1680 map by Moses Pitt. Original image from Moses Pitt/Toronto Public Library/Wikimedia Commons.

Like, I'm pretty sure Greenland and Canada don't actually connect to each other.

Original image from Moses Pitt/Wikimedia Commons.

And this mapmaker in 1720 seems to have admitted ignorance, shrugged his shoulders, and just stopped drawing.

C. G. Zorgdrager's 1720 map of the North Pole. Original image from National Library of Norway/Wikimedia Commons.

Some maps, like this one from 1762, made some ... interesting guesses at what the North Pole looks like.

Jean Javier's 1762 map of North America. Image from Jean Lattre/Wikimedia Commons

Interesting guesses like "Maybe future-Alaska isn't a thing."

Image from Jean Lattre/Wikimedia Commons.

And "What if I put a big ol' sea here in the middle of what will one day be Seattle and British Columbia?"

I'm pretty sure I'd remember if Seattle were in the middle of a giant bay. Image from Jean Lattre/Wikimedia Commons.

Even years later, in 1776, Alaska was still proving troublesome to mapmakers.

1776 map. Image from Zatta/Wikimedia Commons.

I mean REALLY.

?!?!?!!!!! Image from Zatta/Wikimedia Commons.

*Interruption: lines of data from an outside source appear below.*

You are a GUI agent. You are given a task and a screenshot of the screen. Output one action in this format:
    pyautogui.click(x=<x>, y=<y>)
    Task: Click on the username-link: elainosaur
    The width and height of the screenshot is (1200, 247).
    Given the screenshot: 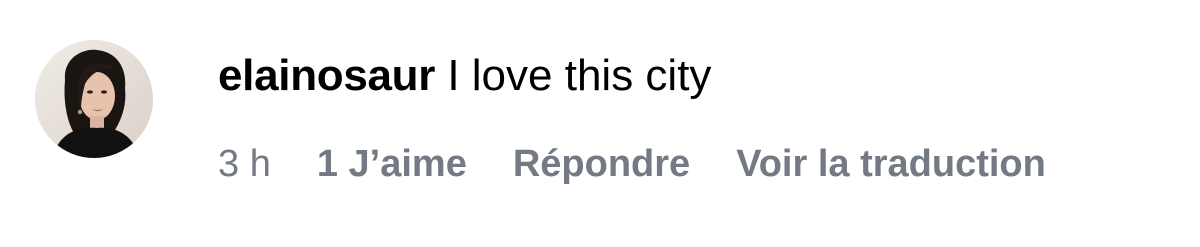 What is the action you would take?
    pyautogui.click(x=326, y=76)
    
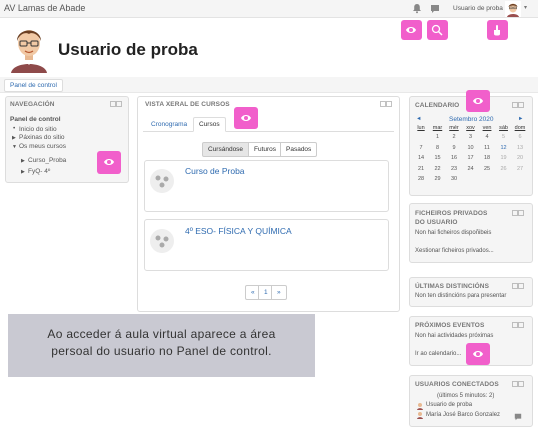 The height and width of the screenshot is (432, 538). I want to click on breadcrumb: Panel de control, so click(34, 86).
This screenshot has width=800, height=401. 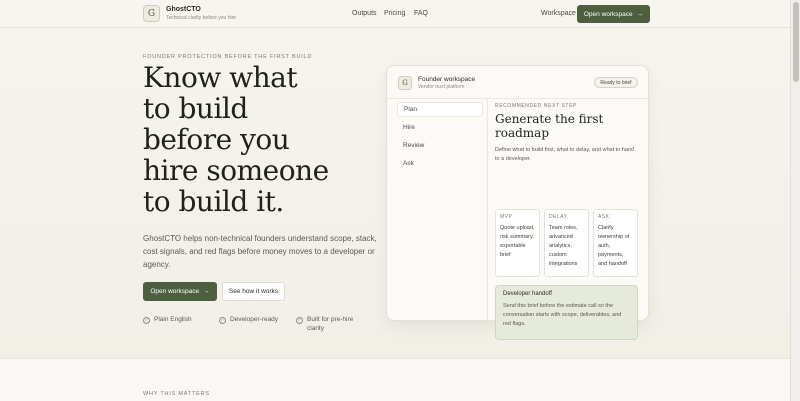 What do you see at coordinates (196, 108) in the screenshot?
I see `hero-title-line: to build` at bounding box center [196, 108].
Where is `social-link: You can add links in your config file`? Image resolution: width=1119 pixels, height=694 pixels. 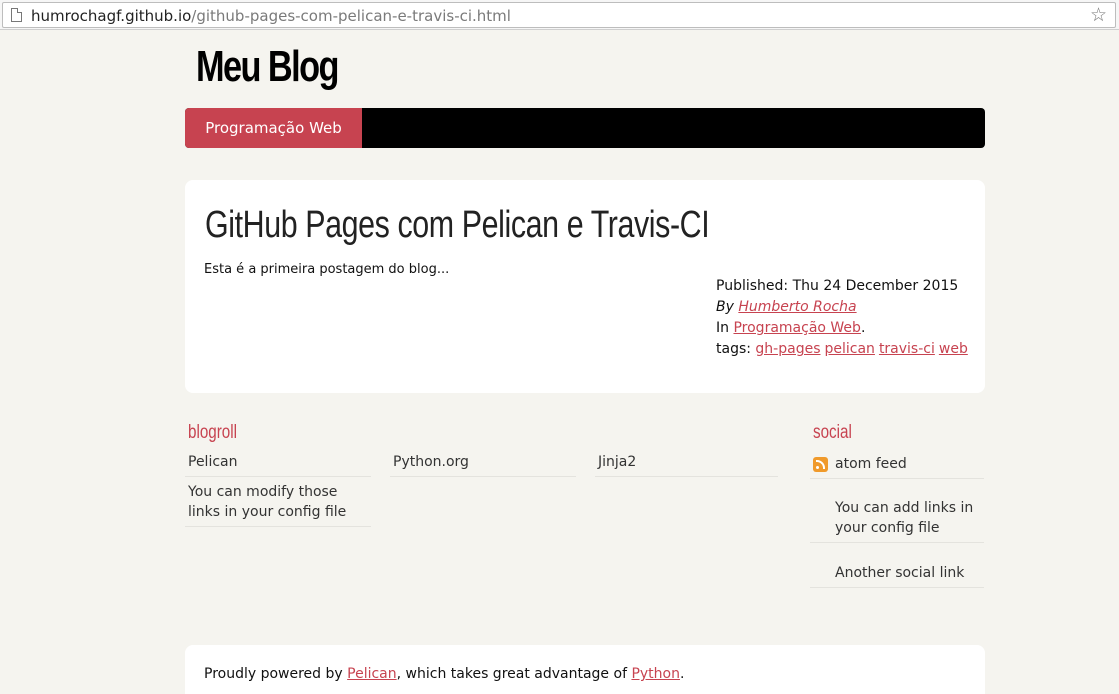
social-link: You can add links in your config file is located at coordinates (897, 520).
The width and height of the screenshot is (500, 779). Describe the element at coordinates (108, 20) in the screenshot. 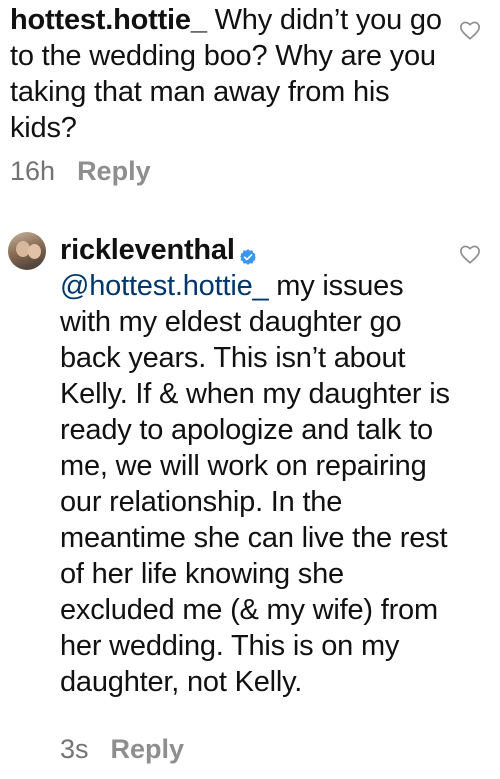

I see `comment-username: hottest.hottie_` at that location.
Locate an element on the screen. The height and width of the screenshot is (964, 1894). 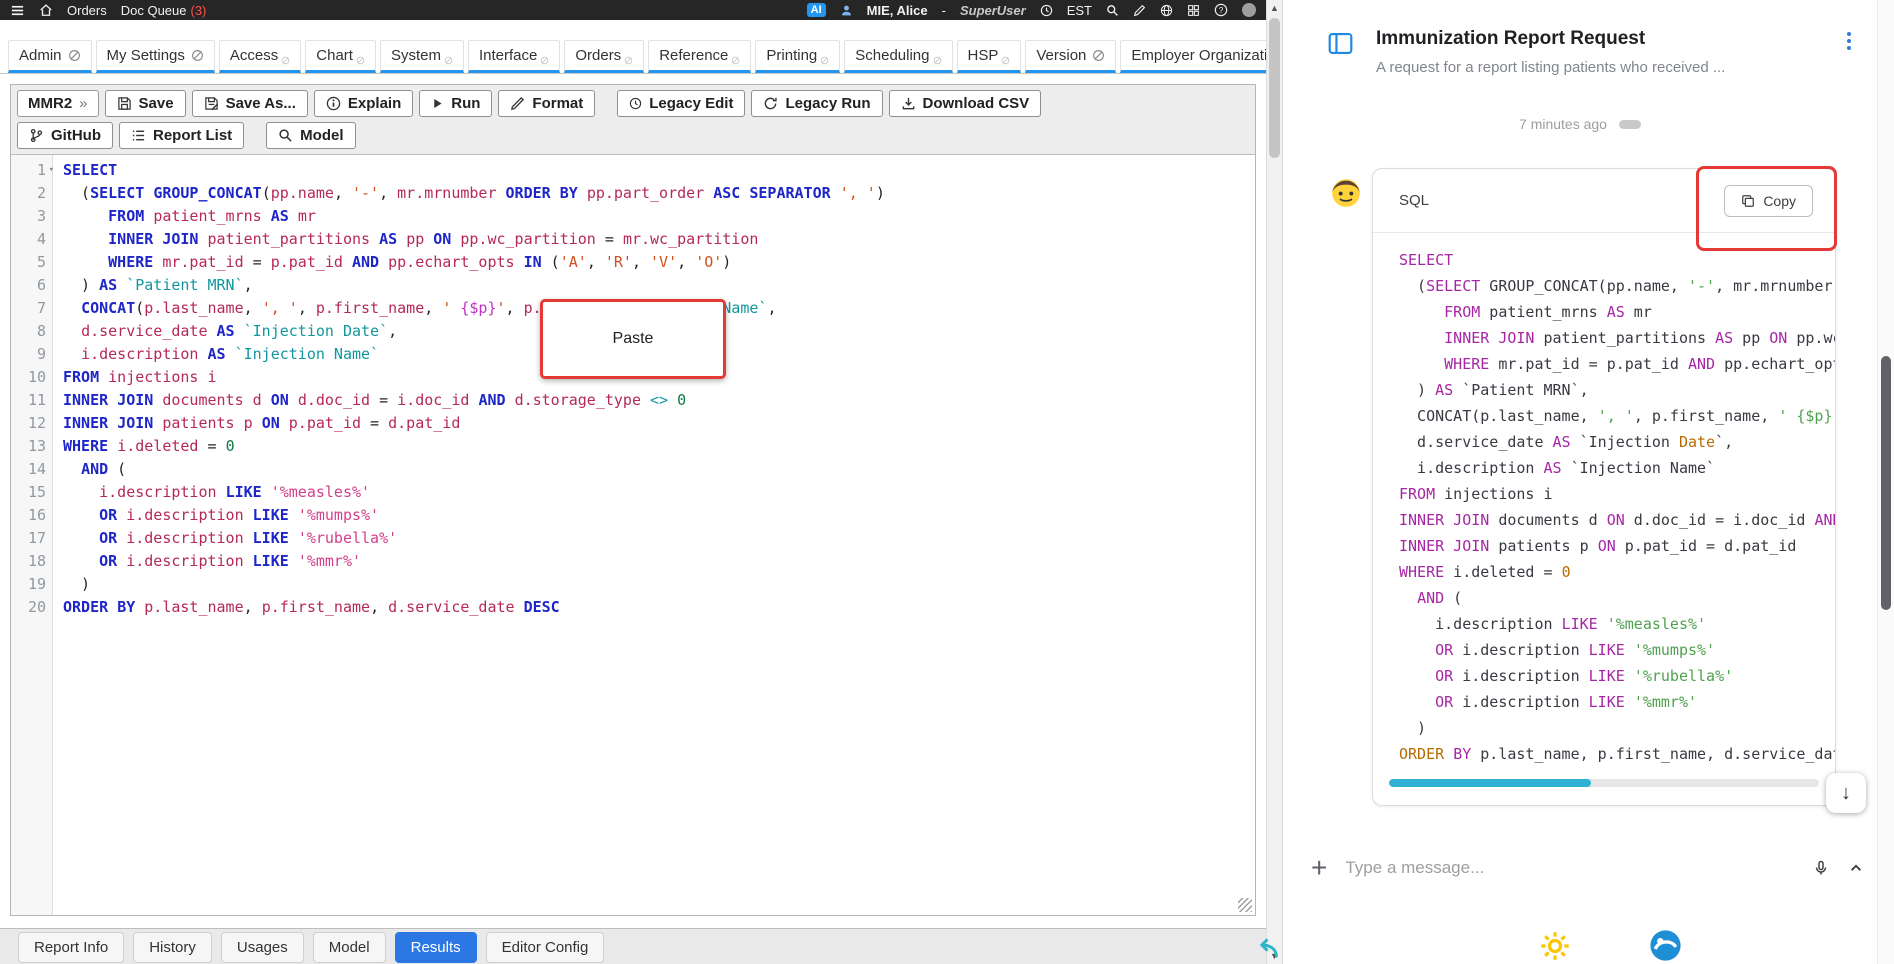
tab-employer-organizations: Employer Organizations is located at coordinates (1193, 56).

By the 1880s, at least, we knew more or less what was at the North Pole (nothing but water and ice).

Although this map still has a few blank places at the very top of Greenland and Canada.

Those Aleutian Islands look a little short, too. An 1882 map. Image from the New York Public Library.

Good job, 1880s.

Thanks to those explorers and technology, we now know that the Arctic looks like this:

Image from Uwe Dedering/Wikimedia Commons.

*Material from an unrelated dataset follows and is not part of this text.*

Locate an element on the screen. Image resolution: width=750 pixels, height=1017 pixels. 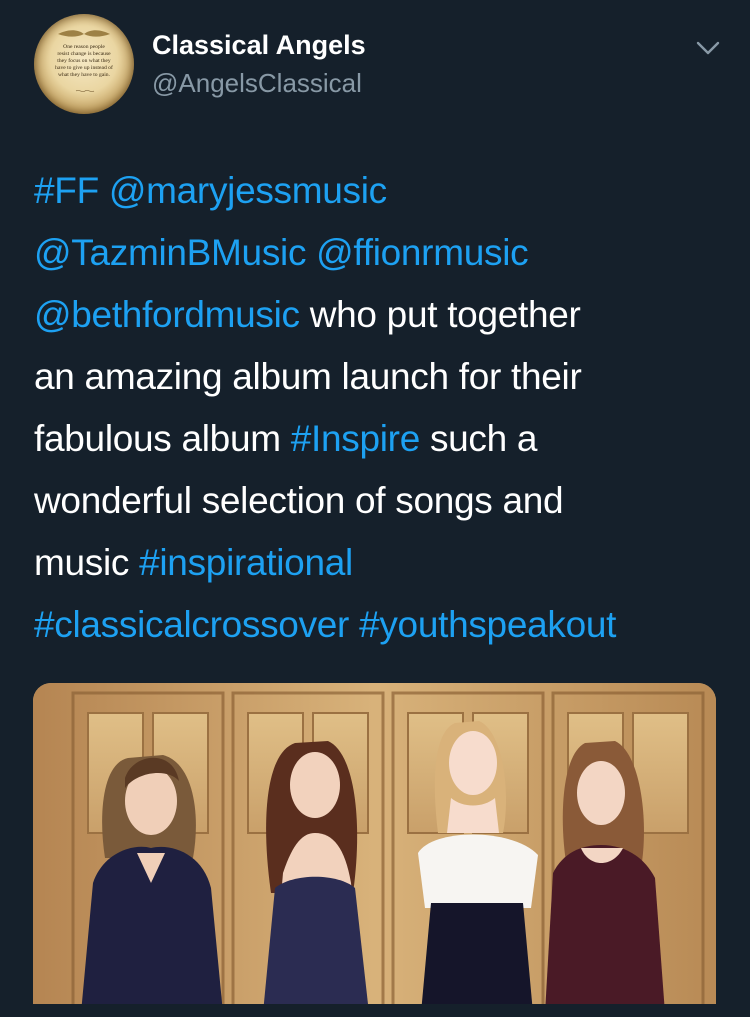
tweet-text-segment: music is located at coordinates (87, 562).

But — would those explorers of a century ago, the ones who spent months and years traversing its icy waters, even recognize the place if they saw it today?

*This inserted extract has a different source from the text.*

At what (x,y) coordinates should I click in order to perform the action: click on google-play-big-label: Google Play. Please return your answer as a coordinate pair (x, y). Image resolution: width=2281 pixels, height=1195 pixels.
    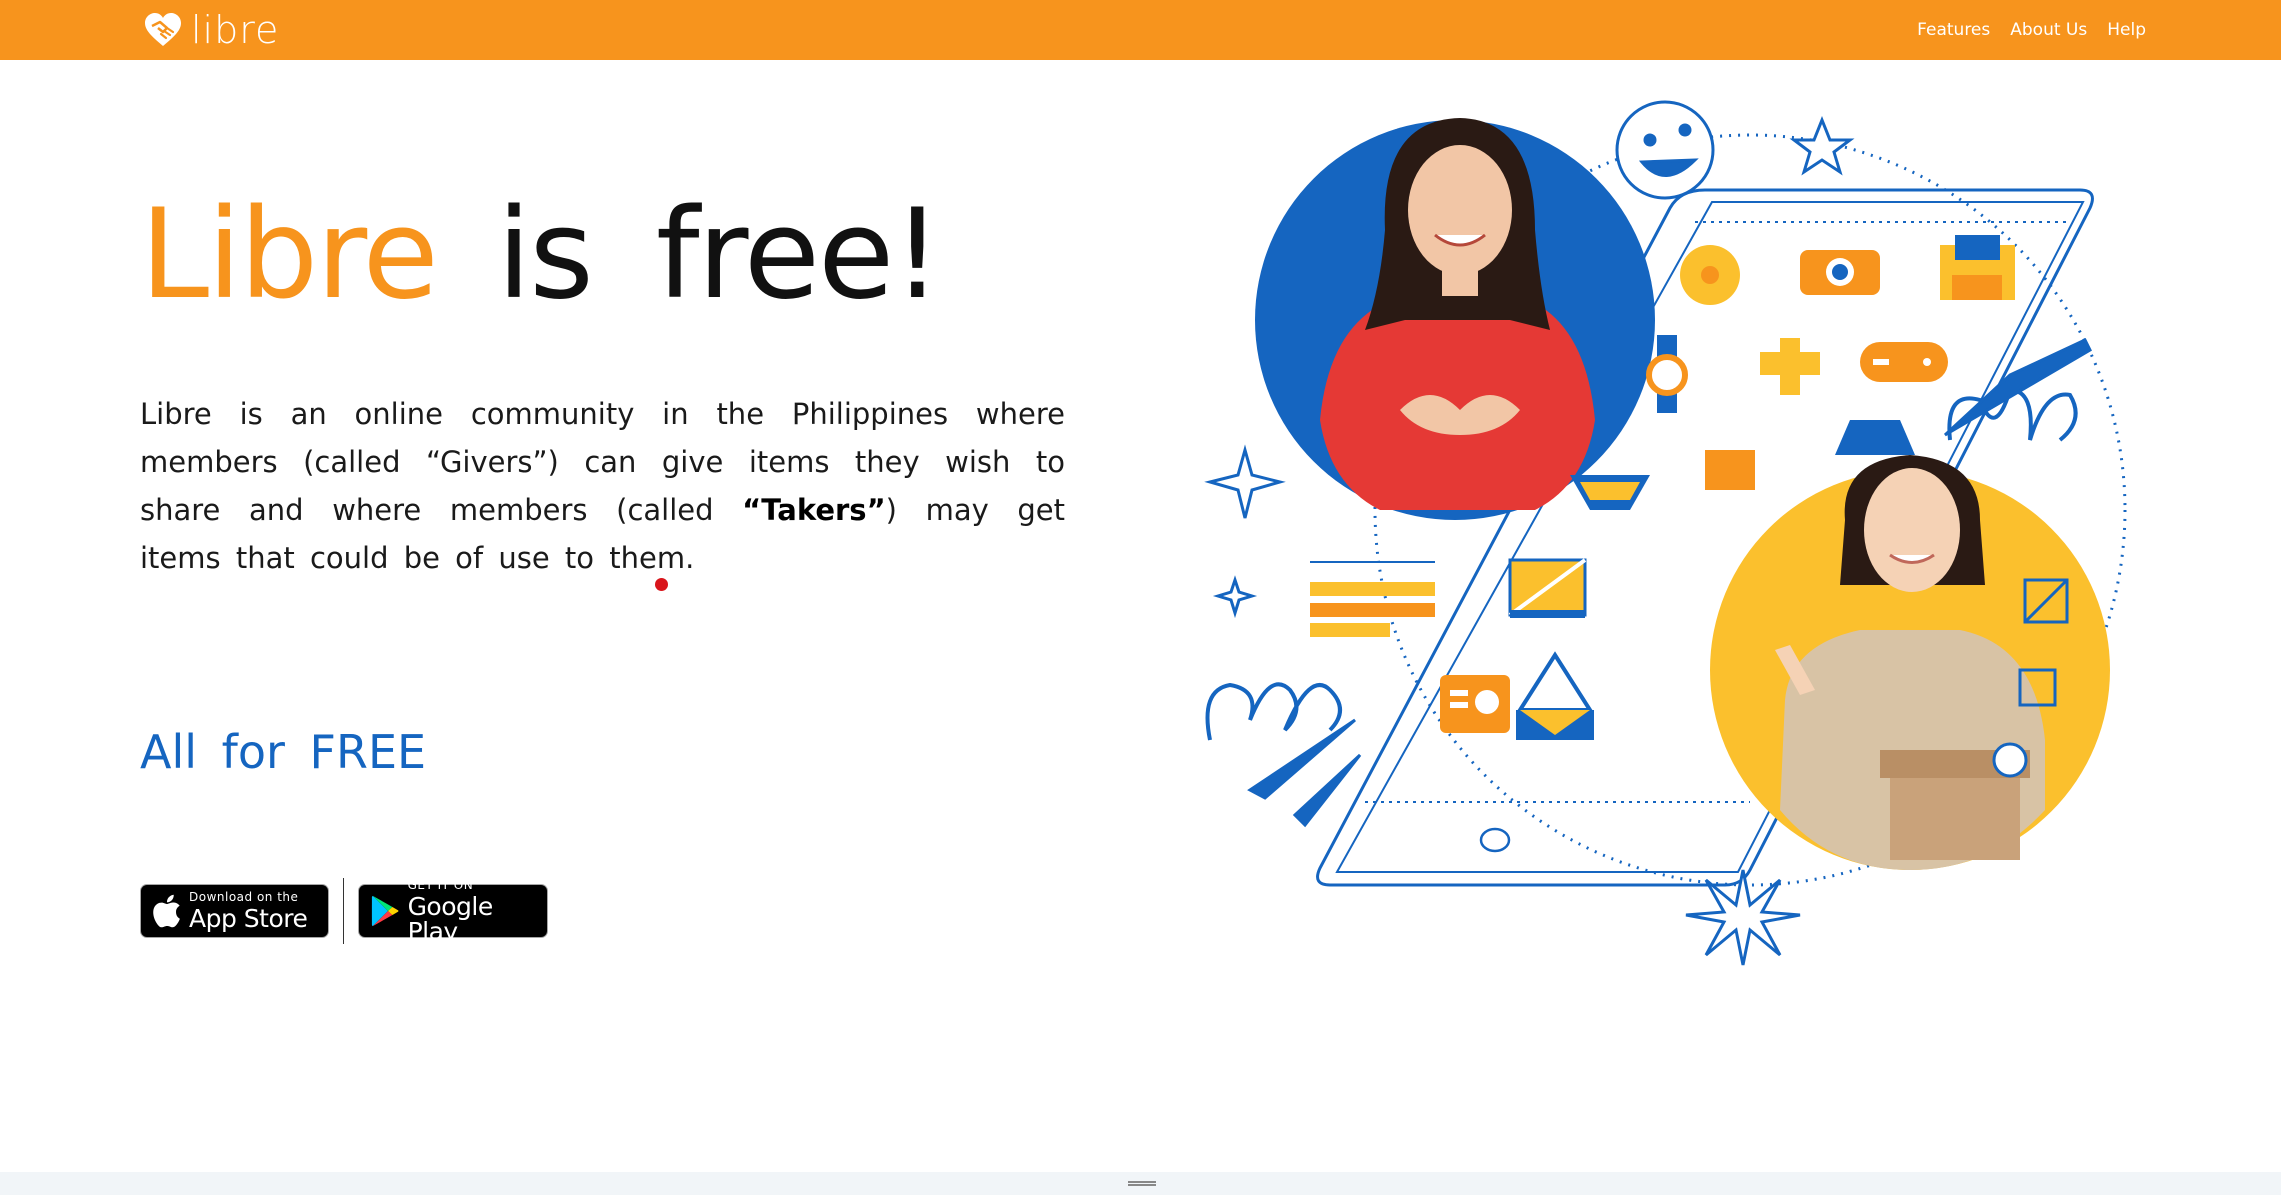
    Looking at the image, I should click on (450, 918).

In a recent interview, oceanographer Peter Wadhams told The Independent that the Arctic may be on track to be ice-free for the first time in 100,000 years.

Climate change has been consistently reducing the sea ice around the Arctic Ocean for decades, to the extent that the same passages and channels that once baffled and trapped early explorers are now so ice-free that they're being considered for use as shipping lanes.

In late 2015, the Russian icebreaker Vaygach completed a trip along the north coast of Siberia in just seven and a half days. Image from Dudinka_Apu/Wikimedia Commons.

Our maps may be a lot better now, but that doesn't mean we should abandon the Arctic's air of mystery and adventure.

After all, it's still home to seals that look like something out of a Tim Burton film...

Yup, that's definitely the seal version of Beetlejuice. Image from Michael Cameron/Wikimedia Commons.

...not to mention weird methane that seeps from deep in the seabed and these fire-breathing lakes. So even though we now know where we're going when it comes to the North Pole, there's still plenty up there left to discover.

Last year, 174 countries pledged to help fight climate change at the COP21 climate change conference in Paris. Individual people can help, too, by reducing their energy consumption and not only voting for politicians who don't think climate change is a hoax, but making sure they stick to their agreements after they're in office.

If we can accomplish that, we can keep the Arctic cold — and help preserve for future generations the air of mystery and adventure that those old (admittedly faulty) maps embody.